Roy Oxlade and Tal R in Hastings

by Martha Barratt
Reviews / Exhibition • 11.07.2019

Ten years ago Roy Oxlade described his fellow painter Tal R as ‘one of the best and most promising of today’s artists’, following his solo exhibition at the Camden Arts Centre, London. Four years later, the Jerwood Gallery opened in Hastings – amid well-publicised local protest – with a show of work by Rose Wylie, Oxlade’s partner. Since these respective moments, both Wylie and Tal R have enjoyed immense success, leading the continuing reign of figurative-ish painting in both museums and markets. Oxlade himself was not given a solo museum show in his lifetime (he died in 2014) and there is no work by him in public collections. And yet, throughout his life, Oxlade was a key figure, working away just behind the public face of painting as a devoted writer and teacher, as well as on his energetic, self-assured but light-hearted canvases. 

This elision is addressed by the exhibition Roy Oxlade: Shine Out Fair Sun, which joins Tal R: Eventually All Museums Will Be Ships to inaugurate Hastings Contemporary. Previously known as the Jerwood Gallery, the space was rebranded this month after the Jerwood Foundation and the gallery decided to split, the Foundation taking its significant financial contribution, and its collection of Modern British art with it. Apart from filling the funding gap – despite a £100k commitment from the Arts Council, the gallery will need to raise more than £200k per year from private sources and the borough council to make up the shortfall – the challenge facing the Director, Liz Gilmore, is to create an institution with a defined purpose and identity, that holds its own as a regional centre for contemporary art.1

The first and largest gallery is given a colourful Salon hang by Tal R, of works from throughout his career: African sculpture pushes into Matisse-esque still lifes FIG.1, while other pieces are more abstract, as in a series of pudgy concentric pink lines, like a child’s doodle blown up to the size of a poster. Tal R explains that he wants people to access his painting through banality – by recognising a familiar form, noting the simple lines or colour– but leave with something deeper. His image of a house, for example, is seen head-on, framed by picket fence and power lines, painted in bold, flat colours and simple lines. Again, it recalls the compositions of children. And yet the fence cast in shadow also suggests something mystical, such as a haunting. Many of the paintings share this atmospheric quality: the simple or nostalgic forms, often subtly inverted, encourage personal associations. But in others, the juvenile nature of the line and colour, can feel more standoffish, a macho assertion of the plainness of the painting as a reflection of the artist’s interests or desires: ‘if I want to paint a house, I will paint a house’. Banality may be the way in, but in certain works, it never quite leaves.
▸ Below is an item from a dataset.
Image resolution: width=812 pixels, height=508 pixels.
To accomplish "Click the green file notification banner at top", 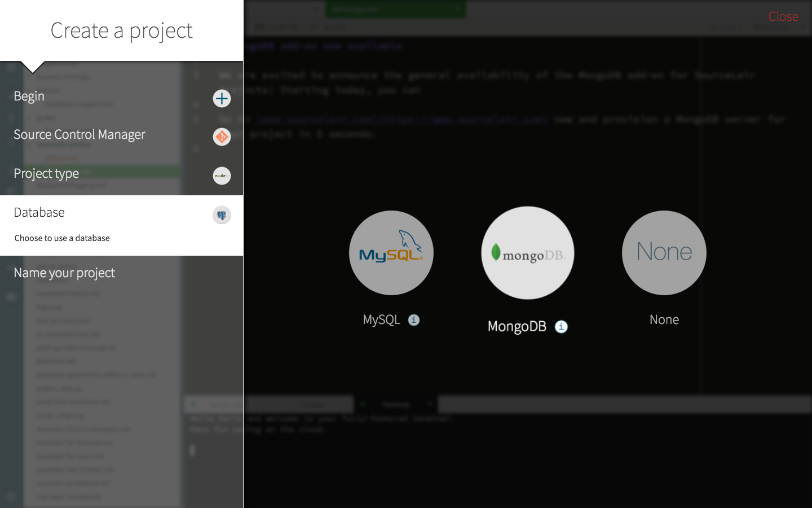I will click(395, 9).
In the same room, low plinths in primary colours display framed pencil drawings, arranged like tiles, of Tal R’s voyage to Malia in Denmark, during which he concentrated on recording directly from nature, a contrast to the mostly imagined compositions on the walls. More pictures from this trip fill a second room. Between them is a pink corridor along which are hung oilstick drawings of blue ships FIG.2. The group began with R’s conceit of a boat that is New York, towering and tottering high above the ocean, city towers among the chimneys protruding from its hull. These more illustrative works are accessible and playful, the display of multiple images from a body of work providing the sense of narrative that is missing from the pick-and-mix selection from across the artist’s career jostling in the first room. In the final space, the Malia pictures are bright abstractions of natural phenomena – trees, mountains, clouds reflected in a lake. One stands out in shades of pink: a letter B – or perhaps it is a pair of cartoonish breasts on their side – is cupped by a U-shaped cradle, held within its own chamber FIG.3. Whether the curly script is a self-conscious reference to the letterforms used by the spiritualist painter Hilma Af Klint is impossible to guess. Also unclear is whether the ‘PMT’ scrawled into the belly of this rather ovarian work (Pre-Menstrual Tension?) refers to anything other than the Danish town for which, Tal R explains, it stands as an abbreviation.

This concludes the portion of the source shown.